How Tinybird's storage architecture works: S3, local caching, and zero-copy replication

Tinybird runs ClickHouse® with compute-storage separation: S3 (AWS) or GCS (Google Cloud) holds all the data, and local SSDs on each replica act as a cache layer. On top of that, our ClickHouse® fork adds optimizations like a packed part format and zero-copy replication maintenance that make this architecture cheaper and more reliable at scale.

The high-level architecture

Each Tinybird workspace is a database on a ClickHouse® cluster. A cluster has two or more replicas, and each replica has a local SSD cache plus access to object storage:

Tinybird storage architecture diagram showing streaming and batch ingest paths, ClickHouse cluster with SSD cache replicas, and S3/GCS durable storage

Object storage (S3/GCS depending on your region) is where all data is written and stored. This is where durability comes from, and it's what enables zero-copy replication (replicas share the same underlying data in S3 without duplicating it). All writes go to S3/GCS.

Cache disk is a local SSD on each replica that caches data fetched from object storage. When planning a query, ClickHouse determines which blocks it needs to read. If the data is cached locally, it reads at SSD speed. If not, it fetches from object storage and caches it for future reads. Queries can also be fast over uncached data, especially CPU-intensive aggregations, because ClickHouse is designed to process data efficiently regardless of where it's read from.

How data gets in

Data enters the ClickHouse cluster through two paths:

Streaming ingest (Events API, Kafka) goes through the Gatherer, a component that batches and buffers incoming events before writing them to ClickHouse. Without the Gatherer, each individual event would create a tiny data part in S3, potentially reaching thousands of small files per second that the database would need to compact (merge, in CH's lingo). The Gatherer collects events and flushes them as larger batches, which is both cheaper (fewer S3 API calls) and better for ClickHouse's merge performance.

Batch ingest (S3, GCS connectors, or files to datasources API) writes directly to the ClickHouse cluster without going through the Gatherer. These sources already produce data in bulk and Tinybird limits the number of writes per minute via datasources API, so there's no need for an intermediate batching layer.

In both cases, writes go directly to object storage. The local SSD cache is purely a read-side optimization. When a new part is written, it lands in S3/GCS immediately and is available to all replicas via zero-copy replication.

How queries work

When a query hits Tinybird, ClickHouse determines which data blocks it needs to read. For each block:

Check the local cache disk. If the data is cached locally, read it at SSD speed.
Fetch from object storage. If the data isn't cached, ClickHouse fetches it from S3/GCS and caches it for future reads.
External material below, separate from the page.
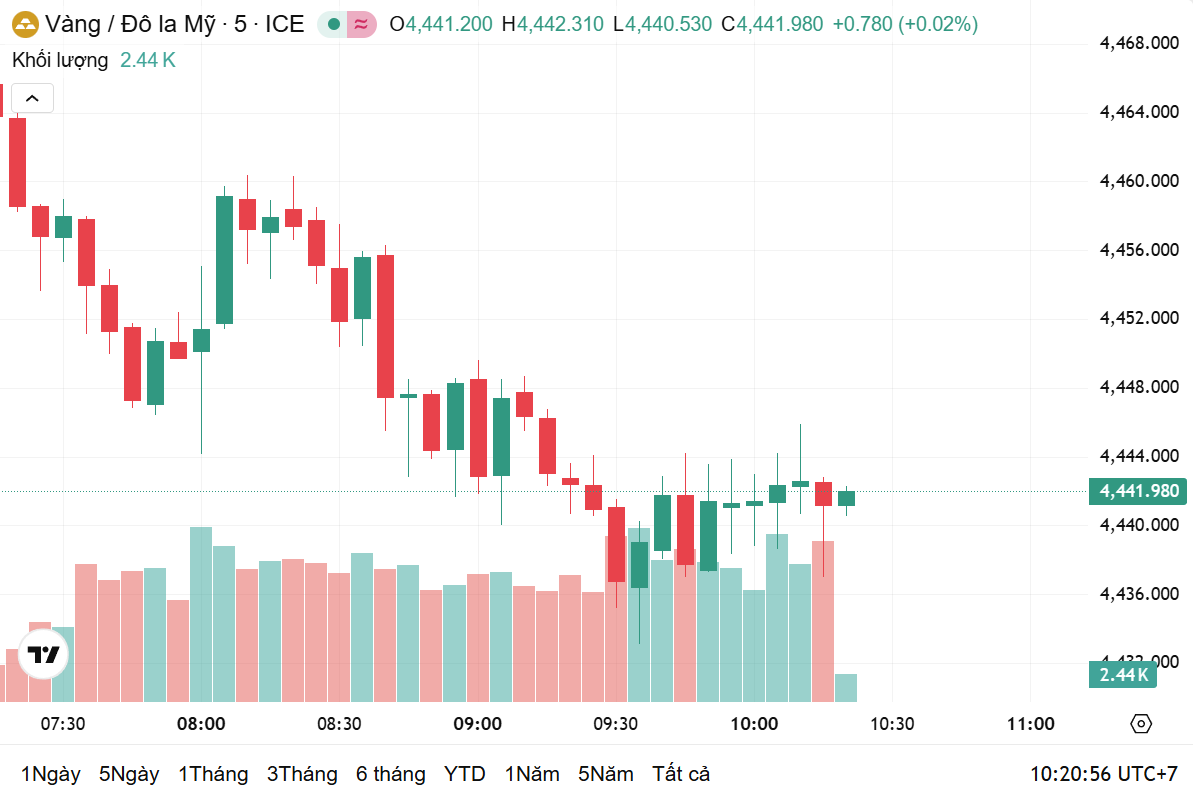Click the 09:00 time axis marker
The image size is (1193, 800).
click(x=477, y=724)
The first query over uncached data may be slower (it has to pull from object storage), but subsequent queries over the same data run at SSD speed. For most workloads, the actively queried data fits in the local cache.

How the local cache works

The cache disk is a local SSD attached to each replica. ClickHouse manages what goes in and out of the cache. A few details:

Disk type and size. The cache disk is a fast local SSD. The exact size scales with replica size, from 237 GiB on the smallest replicas to 7.6 TiB on the largest:

vCPUs	AWS cache	GCP cache
4	237 GiB	375 GiB
8	474 GiB	375 GiB
16	950 GiB	750 GiB
32	1,900 GiB	1,500 GiB
48	2,850 GiB	3,000 GiB
64	3,800 GiB	3,000 GiB
96	5,700 GiB	6,000 GiB
128	7,600 GiB	6,000 GiB

Cache eviction. ClickHouse manages cache eviction. When the cache is full and new parts need to be loaded, older or less-frequently-accessed parts get evicted.

Eviction safeguards. There are limits on how much data a single query can write to the cache. This prevents a large scan from flushing the entire cache and degrading performance for other queries.
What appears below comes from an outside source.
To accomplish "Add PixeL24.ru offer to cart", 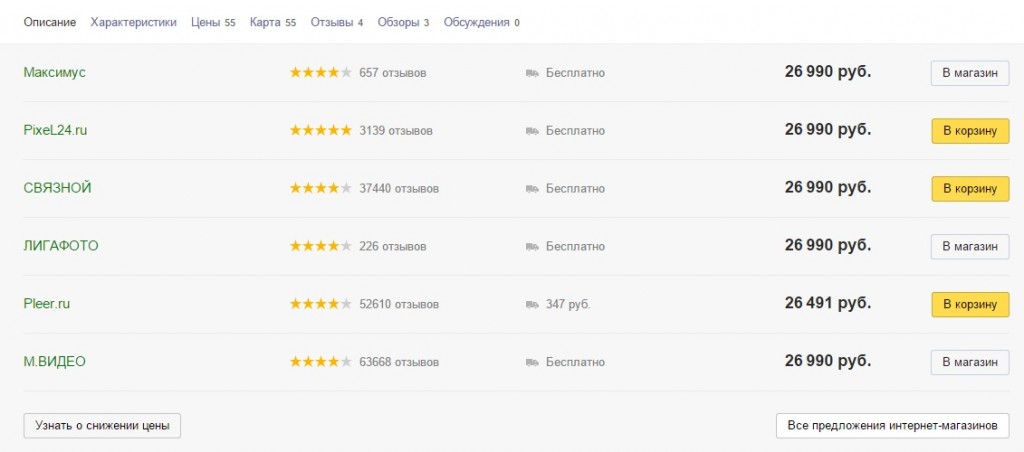I will [x=969, y=131].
No TTL. Parts in the cache don't expire on a timer. ClickHouse data parts are immutable: once written, they don't change (merges create new parts). So a cached part is either valid or it's been superseded by a merge, in which case it's no longer referenced and gets evicted naturally.

Zero-copy replication

Tinybird uses ClickHouse's zero-copy replication, which is one of the main reasons we maintain our own fork. Zero-copy replication means that replicas share the same data in S3 rather than each replica storing its own copy. This has two major advantages:

Storage cost. You don't pay for N copies of your data in S3. There's one copy, and all replicas reference it.
Replication speed. Adding a replica doesn't require copying terabytes of data. The new replica just needs to sync metadata and start caching data locally when reading.

The upstream ClickHouse project has deprecated zero-copy replication, which is one of the main reasons we forked. We maintain and improve it because it's fundamental to our architecture.
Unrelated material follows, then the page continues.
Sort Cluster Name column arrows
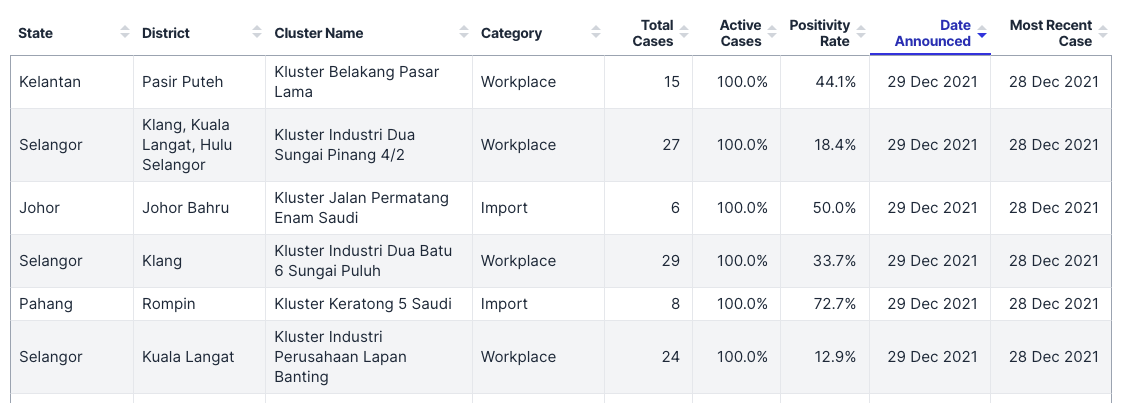 (464, 32)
Packed part format: cutting S3 costs

One problem with running ClickHouse on S3 is that each MergeTree part consists of many small files (column data, indexes, checksums, etc.). Every file is a separate S3 object, and S3 charges per API call, not just per byte stored.

In our ClickHouse fork, we developed a packed part format that combines the metadata files in a MergeTree part into a single packed file in object storage. When ClickHouse needs to access any one of the original files, it reads the relevant byte range from the packed file. (Data files will follow — when they do, the savings will be even larger.)

This reduced our S3 write operations by 30-40% across production clusters. For customers with high ingestion rates, this translates directly into lower infrastructure costs.

What you don't have to manage

Everything described above (the local cache, zero-copy replication, the Gatherer, the packed part format) is infrastructure you never touch directly. Tinybird manages it for you.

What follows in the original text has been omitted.